Webroot customers are protected against this variant. This cyberattack was first seen by our threat research team at roughly 10:00 a.m. UTC on June 27, 2017.
What we know
Webroot’s threat researchers have confirmed that this ransomware is a variant of an older attack dubbed Petya, except this time the attack uses EternalBlue to target Windows systems—the same exploit behind the infamous WannaCry attack. While this variant appears to be an upgraded version of Petya, there is no confirmation that this attack is from the same author.
This variant mirrors Petya in that it encrypts the Master File Table (MFT) by overwriting the bootloader code, though unlike previous versions, it encrypts files based on file extension. The system fails to boot as usual and the end user instead sees a screen that appears similar to DOS and demands payment. The shot below depicts the preparation of the EternalBlue triggering packet.
This is the same attack vector that made WannaCry so effective, but we have also observed additional techniques used to infect more machines.
Here we can see that the worm is also utilizing WMI (Windows Management Instrumentation) in a technique to further reach through the network using credentials siphoned from the local machine.
Once the machine is infected, the computer will immediately restart to what looks like a ‘chkdsk,’ but isn’t. Below is an image from Ukrainian Prime Minister Pavlo Rozenko’s Facebook showing the world what the ransomware looks like while it encrypted his computer during this fake chkdsk stage.
Vice Prime Minister of Ukraine, Павло Розенко (Pavlo Rozenko) on Facebook. This is what Petya looks like when it’s encrypting your drive. pic.twitter.com/RgPtfuWK7p
— Mikko Hypponen (@mikko) June 27, 2017
This stage is the ransomware encrypting files on your hard drive. We found that the ransomware doesn’t encrypt the entirety of your files with matching extensions, but instead encrypts up to the first mebibyte of data. This is done presumably to save time during the encryption process, but also ensures that enough of the file is encrypted to be unlikely to restore without paying the ransom.
Once the fake chkdsk is complete (or all the files on the computer are encrypted) the infection will reboot the computer once more to this screen:
There is no way for a victim to retrieve their files other than to email the cybercriminal after paying the bitcoin address listed in the ransom. In fact, the email address listed in the ransom has, as of now, been shut down by the email provider. Essentially, this means victims are unable to get their files back, even after paying the ransom, as the payload author is now prevented from checking this email.

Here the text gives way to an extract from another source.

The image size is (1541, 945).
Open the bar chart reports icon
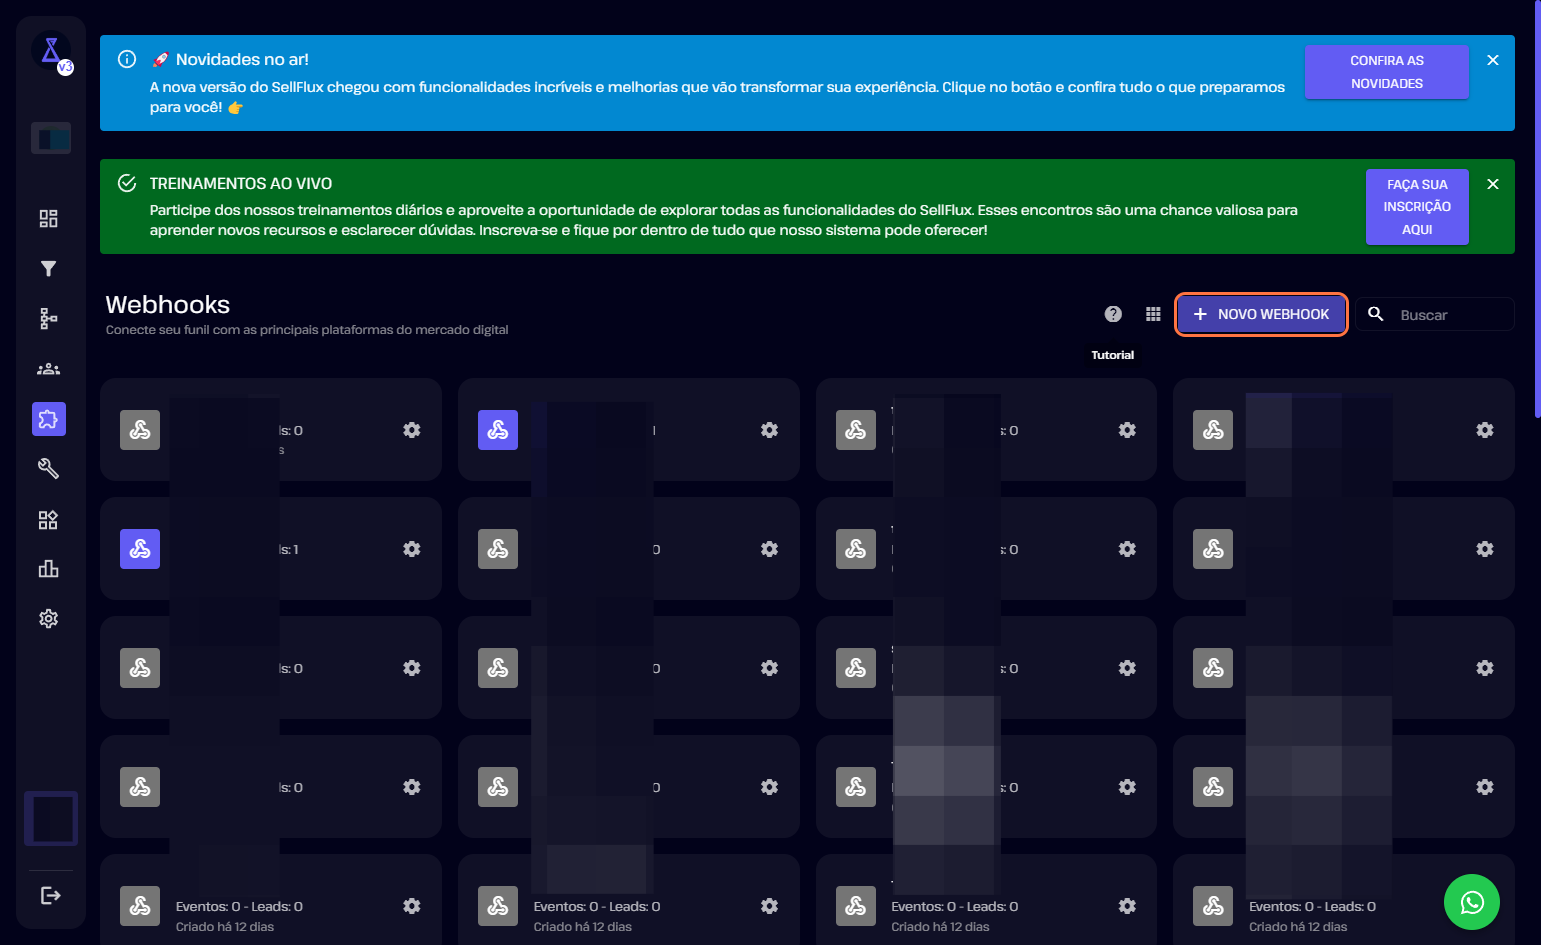[x=48, y=569]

It now seems the attack’s intended effect was not to generate ransom payments at all. In a detailed post on the Microsoft Malware Protection Center blog, the initial route of infection was revealed to be a malicious update to tax accounting software deployed by the Ukrainian company M.E.Doc.
Given the initial attack vector and level of sophistication, the underlying motive appears to be aimed at wreaking the maximum amount of disruption in Ukrainian infrastructure, while merely operating under the guise of ransomware. This suspicion is supported by the absence of a payment portal or functional email address to deliver the ransom payment.
Why it matters
The bottom line is that companies are still failing to adequately secure their IT systems from the EternalBlue vulnerability in the Windows Server Message Block (SMB) server.
Microsoft issued critical security updates to patch this vulnerability on March 14, 2017. To verify that the MS17-010 patch is installed, follow the directions in this Microsoft support article.
If you’d like to learn more about this Petya-based attack, catch the replay of my webinar: Deep Dive into Petya-based & WannaCry Ransomware Attacks.
An interesting tidbit
Our threat researchers have determined that this infection includes a check to see if a file named “perfc” or “perfc.dat” exists in the Windows root directory before executing (a kill switch of sorts). Of course, the best “kill switch” is to perform updates that patch known vulnerabilities such as EternalBlue.